FDA Isn’t Fishing for Feedback on GE Salmon
GE Salmon: Consumers Need to Weigh in Now!
The race is over. The fight is on. FDA announced last week that they will hold public hearings on the approval of genetically engineered (GE) salmon for consumers’ tables. If they approve GE salmon, it would be the first transgenic animal approved for human consumption in the U.S. The hearings will take place September 19, 20 and 21, which doesn’t leave much time to pose critical questions. Even though many consumers express concern over health and environmental risks that might be associated with GE salmon, FDA is trying to quickly approve it. In response to this important consumer issue, Food & Water Watch will host a series of blogs dedicated to this topic, and we will break down each concern we have with every posting. The following post is the first in this series.
We have been closely following this process and we are working with a coalition of organizations to contest GE salmon, as well as inform the public about why the FDA should discontinue its approval process of AquaBounty’s AquaAdvantage® GE salmon. We don’t need genetically engineered fish and meat. We need safe and wholesome food with strong consumer safeguards. We hope you tune in frequently for updates on this very important issue. We welcome your comments, so please feel free to share them with our community. Stay tuned! -Rich Bindell
FDA Isn’t Fishing for Feedback on GE Salmon
Last week, the same government agency that brought us such hits as, “Don’t Eat Those 550 Million Eggs,” “You Can’t Be My Peanut,” and “Look Out for That Spinach,” has announced their plan regarding the approval process for genetically engineered salmon. After fifteen years of ultra-double-super-secret lab work on GE salmon by AquaBounty, FDA is rushing to get the first genetically engineered animal approved for human consumption. They’ve announced public hearings to discuss the approval process — which we hope to delay to give the public a chance to ask critical questions — on Sept. 19 and 20. In addition to this mad dash to move forward quickly and approve the mutant fish for your plate, they are treating it like an animal drug.

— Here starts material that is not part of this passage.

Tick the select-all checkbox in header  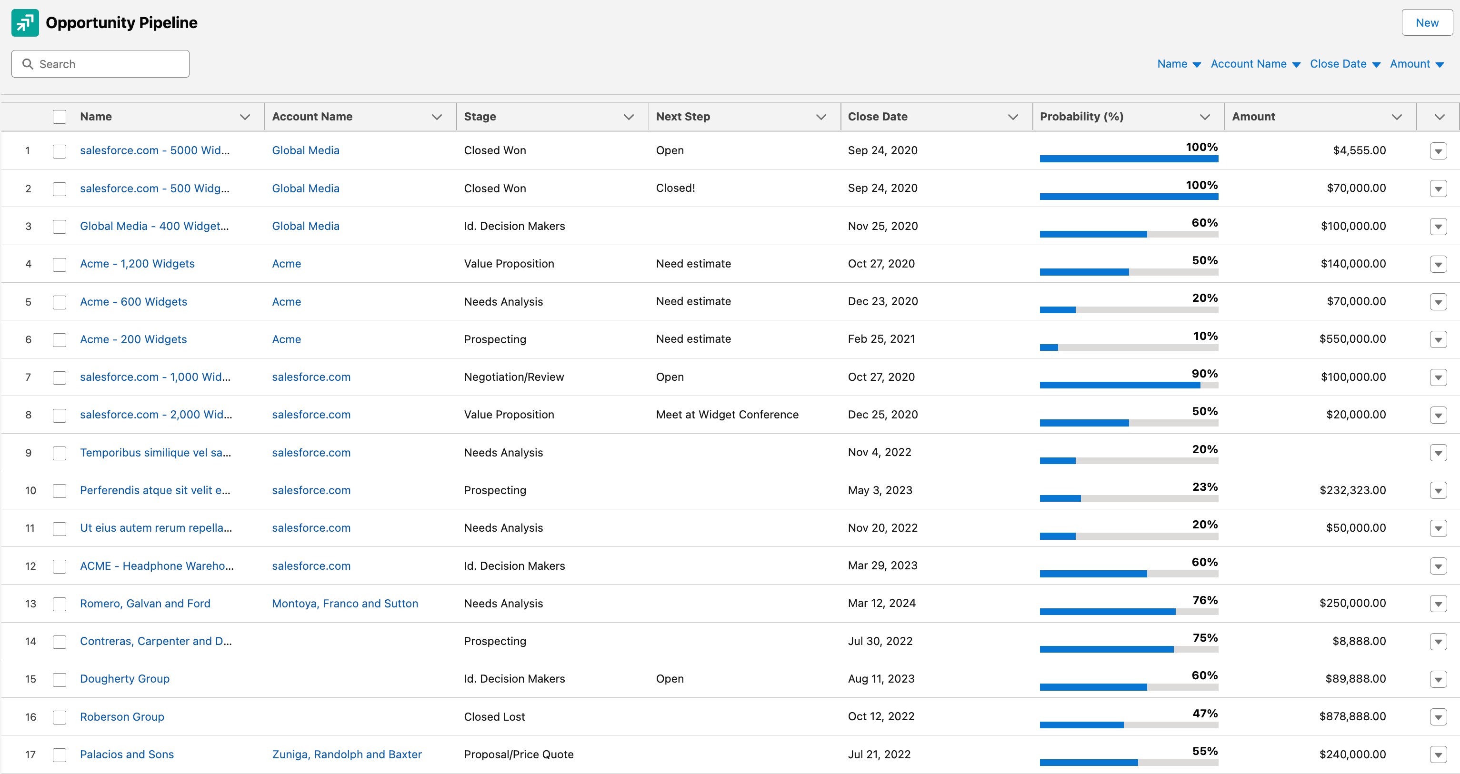point(60,117)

In a conference call to announce the hearings, officials stated: “FDA regulates GE animals under the new animal drug provision of the Federal Food Drug and Cosmetic Act because the recombinant DNA construct that is intended to change the fish meets the definition of a drug.” The recombinant DNA construct, which they define as a drug, is what is added to the genes of the salmon to make them grow faster. Instead of treating GE salmon as food, the FDA is treating it like an animal drug because the resulting effect of quick growth—achieved here by genetic mutation—is similar to what a drug might do… to animals.

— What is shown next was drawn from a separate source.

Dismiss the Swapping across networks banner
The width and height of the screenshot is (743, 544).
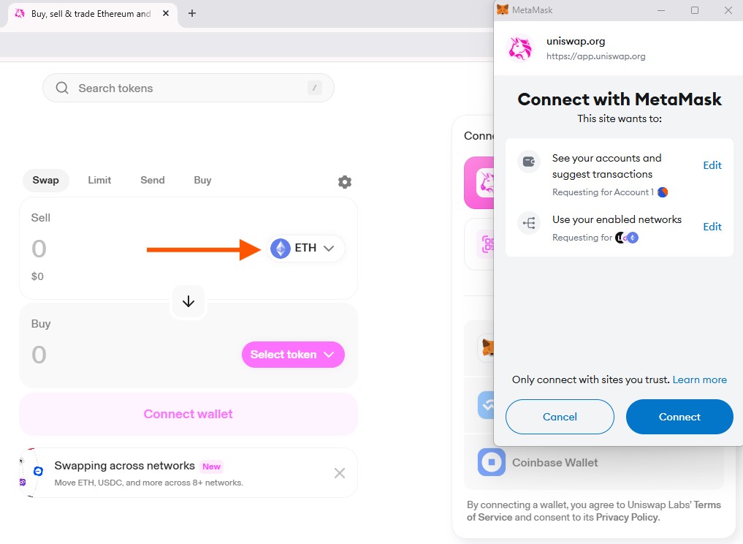point(340,473)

FDA claims that this process “will be one of the most open and transparent reviews of an FDA regulated product. There will be many opportunities for the public to provide input to the agency…” But, acquiring information about GE salmon has been challenging to this point. For the past 15 years, FDA has been tight-lipped about GE salmon. While they claim they are being transparent, the process for evaluation and testing of GE is one humongous question mark. In fact, FDA hasn’t done any of their own studies; they have been reliant on AquaBounty for data, and they certainly aren’t leaving much room for independent feedback. As Sarah Parsons of Sustainable Food explains, FDA just doesn’t have enough information.
Since FDA doesn’t have the resources to commission any independent studies, and since we won’t have any “results” to review until just days before the first hearing, how will we the right questions be raised? FDA has repeatedly folded under the pressure of big industry, and they’ve failed us before by approving drugs that were eventually found to be dangerous, like Rofecoxib, which was used in Vioxx and other brands. And this time, the “drug” (GE salmon), isn’t a cure or treatment for anything; it’s supposed to be food for humans.
Just keep these things in mind when FDA claims that this fish is smart science, and that it’s exactly the same as a real fish. If it were, it wouldn’t need FDA approval before we serve it to our families. And, if this fish really is the same as a real fish, then it wouldn’t be treated as a drug. FDA wants to rush this process along—get it into the marketplace first, and ask questions later. Not so fast, FDA, we have LOTS of questions and we want to ask them NOW. Let’s take action now, before FDA takes another step.